▸ Exercise aim
Can you render the data below as a numbered list, one line per item, with blank lines dropped?
[start]
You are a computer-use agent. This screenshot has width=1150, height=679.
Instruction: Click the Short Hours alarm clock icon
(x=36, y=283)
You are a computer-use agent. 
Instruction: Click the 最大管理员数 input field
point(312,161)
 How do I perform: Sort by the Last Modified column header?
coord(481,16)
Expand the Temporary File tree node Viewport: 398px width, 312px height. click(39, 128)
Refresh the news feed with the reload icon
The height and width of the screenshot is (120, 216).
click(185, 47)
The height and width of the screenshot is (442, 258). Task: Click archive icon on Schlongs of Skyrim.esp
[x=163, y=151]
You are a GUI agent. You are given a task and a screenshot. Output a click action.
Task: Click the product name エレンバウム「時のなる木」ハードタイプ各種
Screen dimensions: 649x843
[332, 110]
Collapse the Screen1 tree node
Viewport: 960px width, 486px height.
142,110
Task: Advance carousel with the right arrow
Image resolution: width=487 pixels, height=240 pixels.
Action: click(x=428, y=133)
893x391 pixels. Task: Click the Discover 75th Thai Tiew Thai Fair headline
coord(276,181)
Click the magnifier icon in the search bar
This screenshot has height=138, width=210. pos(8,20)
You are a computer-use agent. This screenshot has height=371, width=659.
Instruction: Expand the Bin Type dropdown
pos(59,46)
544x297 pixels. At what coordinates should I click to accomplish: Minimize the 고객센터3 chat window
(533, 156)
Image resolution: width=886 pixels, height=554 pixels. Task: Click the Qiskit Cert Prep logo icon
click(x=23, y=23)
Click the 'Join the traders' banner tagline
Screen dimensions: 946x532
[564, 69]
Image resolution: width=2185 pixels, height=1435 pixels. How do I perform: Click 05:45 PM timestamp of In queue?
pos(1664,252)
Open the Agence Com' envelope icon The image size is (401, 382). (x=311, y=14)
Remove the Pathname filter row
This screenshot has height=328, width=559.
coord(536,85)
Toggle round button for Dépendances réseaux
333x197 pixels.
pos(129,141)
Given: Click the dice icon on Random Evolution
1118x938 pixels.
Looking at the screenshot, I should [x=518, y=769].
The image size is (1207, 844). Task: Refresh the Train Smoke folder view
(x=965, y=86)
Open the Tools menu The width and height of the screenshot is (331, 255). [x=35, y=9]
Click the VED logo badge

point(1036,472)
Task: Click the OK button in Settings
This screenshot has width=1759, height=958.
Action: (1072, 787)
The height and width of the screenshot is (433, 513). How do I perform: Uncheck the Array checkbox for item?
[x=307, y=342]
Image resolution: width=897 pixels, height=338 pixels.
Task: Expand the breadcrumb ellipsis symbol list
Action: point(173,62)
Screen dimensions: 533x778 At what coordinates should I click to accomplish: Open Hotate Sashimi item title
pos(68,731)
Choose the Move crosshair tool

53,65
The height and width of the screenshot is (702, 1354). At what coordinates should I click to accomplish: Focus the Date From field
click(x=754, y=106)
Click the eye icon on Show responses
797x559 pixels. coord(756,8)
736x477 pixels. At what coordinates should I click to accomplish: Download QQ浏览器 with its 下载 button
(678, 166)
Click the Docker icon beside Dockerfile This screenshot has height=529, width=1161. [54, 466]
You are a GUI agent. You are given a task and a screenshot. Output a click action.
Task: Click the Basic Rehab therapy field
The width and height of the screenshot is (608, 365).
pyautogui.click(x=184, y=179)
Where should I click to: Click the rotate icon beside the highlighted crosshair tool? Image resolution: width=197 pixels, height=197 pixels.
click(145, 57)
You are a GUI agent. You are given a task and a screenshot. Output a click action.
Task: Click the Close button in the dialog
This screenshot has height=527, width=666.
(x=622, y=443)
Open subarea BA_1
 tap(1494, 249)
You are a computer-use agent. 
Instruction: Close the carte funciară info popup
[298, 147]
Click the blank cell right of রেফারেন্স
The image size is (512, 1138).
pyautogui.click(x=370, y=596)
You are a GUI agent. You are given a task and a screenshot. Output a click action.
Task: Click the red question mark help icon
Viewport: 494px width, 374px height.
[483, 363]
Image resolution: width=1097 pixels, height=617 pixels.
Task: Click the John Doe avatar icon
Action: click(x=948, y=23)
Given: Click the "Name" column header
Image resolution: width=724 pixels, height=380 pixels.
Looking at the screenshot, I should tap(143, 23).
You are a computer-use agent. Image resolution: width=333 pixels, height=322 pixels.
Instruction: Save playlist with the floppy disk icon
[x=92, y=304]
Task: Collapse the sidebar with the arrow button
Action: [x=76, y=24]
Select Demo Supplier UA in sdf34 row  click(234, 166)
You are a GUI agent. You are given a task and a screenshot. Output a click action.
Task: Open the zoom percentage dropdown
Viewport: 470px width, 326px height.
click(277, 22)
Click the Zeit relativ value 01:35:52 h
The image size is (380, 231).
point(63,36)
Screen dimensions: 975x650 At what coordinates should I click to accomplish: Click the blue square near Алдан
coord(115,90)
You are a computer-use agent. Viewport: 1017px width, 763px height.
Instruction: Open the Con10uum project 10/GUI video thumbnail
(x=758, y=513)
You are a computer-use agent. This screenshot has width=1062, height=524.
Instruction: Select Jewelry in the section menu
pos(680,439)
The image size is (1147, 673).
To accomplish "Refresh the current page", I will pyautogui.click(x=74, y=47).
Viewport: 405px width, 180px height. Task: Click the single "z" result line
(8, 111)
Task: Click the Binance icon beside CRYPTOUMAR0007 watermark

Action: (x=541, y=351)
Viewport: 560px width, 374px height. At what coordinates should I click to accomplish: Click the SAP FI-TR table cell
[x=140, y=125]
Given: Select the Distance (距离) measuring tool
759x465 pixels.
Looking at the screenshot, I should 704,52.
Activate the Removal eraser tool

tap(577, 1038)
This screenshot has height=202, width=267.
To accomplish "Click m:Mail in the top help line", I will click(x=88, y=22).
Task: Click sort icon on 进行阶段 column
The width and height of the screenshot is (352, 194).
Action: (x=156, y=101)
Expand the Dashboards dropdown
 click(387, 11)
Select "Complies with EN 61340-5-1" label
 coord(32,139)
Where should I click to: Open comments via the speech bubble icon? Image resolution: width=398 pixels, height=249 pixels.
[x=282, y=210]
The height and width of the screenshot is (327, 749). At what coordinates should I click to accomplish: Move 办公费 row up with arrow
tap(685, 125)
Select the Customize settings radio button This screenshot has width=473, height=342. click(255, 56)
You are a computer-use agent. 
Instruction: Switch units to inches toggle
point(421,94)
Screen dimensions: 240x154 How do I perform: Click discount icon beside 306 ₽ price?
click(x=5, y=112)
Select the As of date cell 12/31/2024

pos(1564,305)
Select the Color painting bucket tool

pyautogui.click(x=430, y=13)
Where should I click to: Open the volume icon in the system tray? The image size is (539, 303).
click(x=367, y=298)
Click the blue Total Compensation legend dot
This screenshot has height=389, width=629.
[end]
▸ Correct output
1. You are a computer-use agent. This screenshot has width=1150, height=679.
2. Instruction: Click the Short Hours alarm clock icon
3. (x=36, y=283)
4. You are a computer-use agent. 
5. Instruction: Click the 最大管理员数 input field
6. point(312,161)
7.  How do I perform: Sort by the Last Modified column header?
8. coord(481,16)
9. Expand the Temporary File tree node Viewport: 398px width, 312px height. click(39, 128)
10. Refresh the news feed with the reload icon
11. The height and width of the screenshot is (120, 216).
12. click(185, 47)
13. The height and width of the screenshot is (442, 258). Task: Click archive icon on Schlongs of Skyrim.esp
14. [x=163, y=151]
15. You are a GUI agent. You are given a task and a screenshot. Output a click action.
16. Task: Click the product name エレンバウム「時のなる木」ハードタイプ各種
17. Screen dimensions: 649x843
18. [332, 110]
19. Collapse the Screen1 tree node
20. Viewport: 960px width, 486px height.
21. 142,110
22. Task: Advance carousel with the right arrow
23. Image resolution: width=487 pixels, height=240 pixels.
24. Action: click(x=428, y=133)
25. 893x391 pixels. Task: Click the Discover 75th Thai Tiew Thai Fair headline
26. coord(276,181)
27. Click the magnifier icon in the search bar
28. This screenshot has height=138, width=210. pos(8,20)
29. You are a computer-use agent. This screenshot has height=371, width=659.
30. Instruction: Expand the Bin Type dropdown
31. pos(59,46)
32. 544x297 pixels. At what coordinates should I click to accomplish: Minimize the 고객센터3 chat window
33. (533, 156)
34. Image resolution: width=886 pixels, height=554 pixels. Task: Click the Qiskit Cert Prep logo icon
35. click(x=23, y=23)
36. Click the 'Join the traders' banner tagline
37. Screen dimensions: 946x532
38. [564, 69]
39. Image resolution: width=2185 pixels, height=1435 pixels. How do I perform: Click 05:45 PM timestamp of In queue?
40. pos(1664,252)
41. Open the Agence Com' envelope icon The image size is (401, 382). (x=311, y=14)
42. Remove the Pathname filter row
43. This screenshot has height=328, width=559.
44. coord(536,85)
45. Toggle round button for Dépendances réseaux
46. 333x197 pixels.
47. pos(129,141)
48. Given: Click the dice icon on Random Evolution
49. 1118x938 pixels.
50. Looking at the screenshot, I should [x=518, y=769].
51. The image size is (1207, 844). Task: Refresh the Train Smoke folder view
52. (x=965, y=86)
53. Open the Tools menu The width and height of the screenshot is (331, 255). [x=35, y=9]
54. Click the VED logo badge
55. point(1036,472)
56. Task: Click the OK button in Settings
57. This screenshot has width=1759, height=958.
58. Action: (1072, 787)
59. The height and width of the screenshot is (433, 513). How do I perform: Uncheck the Array checkbox for item?
60. [x=307, y=342]
61. Image resolution: width=897 pixels, height=338 pixels.
62. Task: Expand the breadcrumb ellipsis symbol list
63. Action: point(173,62)
64. Screen dimensions: 533x778 At what coordinates should I click to accomplish: Open Hotate Sashimi item title
65. pos(68,731)
66. Choose the Move crosshair tool
67. 53,65
68. The height and width of the screenshot is (702, 1354). At what coordinates should I click to accomplish: Focus the Date From field
69. click(x=754, y=106)
70. Click the eye icon on Show responses
71. 797x559 pixels. coord(756,8)
72. 736x477 pixels. At what coordinates should I click to accomplish: Download QQ浏览器 with its 下载 button
73. (678, 166)
74. Click the Docker icon beside Dockerfile This screenshot has height=529, width=1161. [54, 466]
75. You are a GUI agent. You are given a task and a screenshot. Output a click action.
76. Task: Click the Basic Rehab therapy field
77. The width and height of the screenshot is (608, 365).
78. pyautogui.click(x=184, y=179)
79. Where should I click to: Click the rotate icon beside the highlighted crosshair tool? Image resolution: width=197 pixels, height=197 pixels.
80. click(145, 57)
81. You are a GUI agent. You are given a task and a screenshot. Output a click action.
82. Task: Click the Close button in the dialog
83. This screenshot has height=527, width=666.
84. (x=622, y=443)
85. Open subarea BA_1
86.  tap(1494, 249)
87. You are a computer-use agent. 
88. Instruction: Close the carte funciară info popup
89. [298, 147]
90. Click the blank cell right of রেফারেন্স
91. The image size is (512, 1138).
92. pyautogui.click(x=370, y=596)
93. You are a GUI agent. You are given a task and a screenshot. Output a click action.
94. Task: Click the red question mark help icon
95. Viewport: 494px width, 374px height.
96. [483, 363]
97. Image resolution: width=1097 pixels, height=617 pixels.
98. Task: Click the John Doe avatar icon
99. Action: click(x=948, y=23)
100. Given: Click the "Name" column header
101. Image resolution: width=724 pixels, height=380 pixels.
102. Looking at the screenshot, I should tap(143, 23).
103. You are a computer-use agent. Image resolution: width=333 pixels, height=322 pixels.
104. Instruction: Save playlist with the floppy disk icon
105. [x=92, y=304]
106. Task: Collapse the sidebar with the arrow button
107. Action: [x=76, y=24]
108. Select Demo Supplier UA in sdf34 row  click(234, 166)
109. You are a GUI agent. You are given a task and a screenshot. Output a click action.
110. Task: Open the zoom percentage dropdown
111. Viewport: 470px width, 326px height.
112. click(277, 22)
113. Click the Zeit relativ value 01:35:52 h
114. The image size is (380, 231).
115. point(63,36)
116. Screen dimensions: 975x650 At what coordinates should I click to accomplish: Click the blue square near Алдан
117. coord(115,90)
118. You are a computer-use agent. Viewport: 1017px width, 763px height.
119. Instruction: Open the Con10uum project 10/GUI video thumbnail
120. (x=758, y=513)
121. You are a computer-use agent. This screenshot has width=1062, height=524.
122. Instruction: Select Jewelry in the section menu
123. pos(680,439)
124. The image size is (1147, 673).
125. To accomplish "Refresh the current page", I will pyautogui.click(x=74, y=47).
126. Viewport: 405px width, 180px height. Task: Click the single "z" result line
127. (8, 111)
128. Task: Click the Binance icon beside CRYPTOUMAR0007 watermark
129. Action: (x=541, y=351)
130. Viewport: 560px width, 374px height. At what coordinates should I click to accomplish: Click the SAP FI-TR table cell
131. [x=140, y=125]
132. Given: Select the Distance (距离) measuring tool
133. 759x465 pixels.
134. Looking at the screenshot, I should 704,52.
135. Activate the Removal eraser tool
136. tap(577, 1038)
137. This screenshot has height=202, width=267.
138. To accomplish "Click m:Mail in the top help line", I will click(x=88, y=22).
139. Task: Click sort icon on 进行阶段 column
140. The width and height of the screenshot is (352, 194).
141. Action: (x=156, y=101)
142. Expand the Dashboards dropdown
143.  click(387, 11)
144. Select "Complies with EN 61340-5-1" label
145.  coord(32,139)
146. Where should I click to: Open comments via the speech bubble icon? Image resolution: width=398 pixels, height=249 pixels.
147. [x=282, y=210]
148. The height and width of the screenshot is (327, 749). At what coordinates should I click to accomplish: Move 办公费 row up with arrow
149. tap(685, 125)
150. Select the Customize settings radio button This screenshot has width=473, height=342. click(255, 56)
151. You are a computer-use agent. 
152. Instruction: Switch units to inches toggle
153. point(421,94)
154. Screen dimensions: 240x154 How do I perform: Click discount icon beside 306 ₽ price?
155. click(x=5, y=112)
156. Select the As of date cell 12/31/2024
157. pos(1564,305)
158. Select the Color painting bucket tool
159. pyautogui.click(x=430, y=13)
160. Where should I click to: Open the volume icon in the system tray? The image size is (539, 303).
161. click(x=367, y=298)
162. Click the blue Total Compensation legend dot
163. This screenshot has height=389, width=629.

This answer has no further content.